First, as a reminder, this wouldn’t have been possible without the help and support of our industry. I’d like to give a personal thank you to:

While Jessica Broome and I conceptualized and brought this to life we never would have been able to do this without help…  lots and lots of help!

To bring you up to speed – we first conducted an online community among people who participated in multiple kinds of research. To read the initial blog posting about those findings, please follow this link.

Next, we ran a 1,500 person quant study to further explore and validate what we learned in Phase 1, but also to explore a few theories we came up with. Our thinking was that we might want to be considering or profiling things like creativity levels, empathy levels and learning styles of the participants as we are developing our questionnaires and think through how we recruit for different kinds of methodologies.
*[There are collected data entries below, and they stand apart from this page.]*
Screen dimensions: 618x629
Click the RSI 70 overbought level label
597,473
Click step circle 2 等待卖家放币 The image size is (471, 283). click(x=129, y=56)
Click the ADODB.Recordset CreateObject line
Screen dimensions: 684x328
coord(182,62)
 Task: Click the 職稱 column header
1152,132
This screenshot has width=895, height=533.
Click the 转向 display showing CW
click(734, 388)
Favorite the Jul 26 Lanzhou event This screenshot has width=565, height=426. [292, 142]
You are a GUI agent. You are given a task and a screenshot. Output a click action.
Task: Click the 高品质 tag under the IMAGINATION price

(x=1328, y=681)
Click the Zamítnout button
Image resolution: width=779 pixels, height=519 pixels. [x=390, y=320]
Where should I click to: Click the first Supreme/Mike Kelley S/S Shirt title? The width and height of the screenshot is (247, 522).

We were fortunate enough to be able to present these findings at IIeX. If you missed our workshop, but would like to see the presentation you can read through our findings here.

The roundtable discussion, with actual research participants, proved to be as fruitful as the first two phases.  We had six participants recruited through a variety of sources and incentivized by Tango Card. Each of the participants was, again, recruited to have participated in multiple kinds of research. We learned so much from them, but there are definitely themes that have emerged across these three phases.

Some of them are:

  • They are all what we consider to be professional respondents. There is definite cause and effect going on, though. They do not feel informed or respected by the way we screen or the information we provide them around how we select them.
  • The screening takes up too much of their time – so, they feel misled and therefore they try to ‘game’ the system.
  • Additionally, they often feel in the dark about why we ask what we do, so they try to give us the answers they think we want. This creates an environment where, at the point of screening, they fudge…  not lie, but ‘fudge’.  Sometimes, though, this is because they can’t come up with accurate answers to the ‘impossible’ questions we ask.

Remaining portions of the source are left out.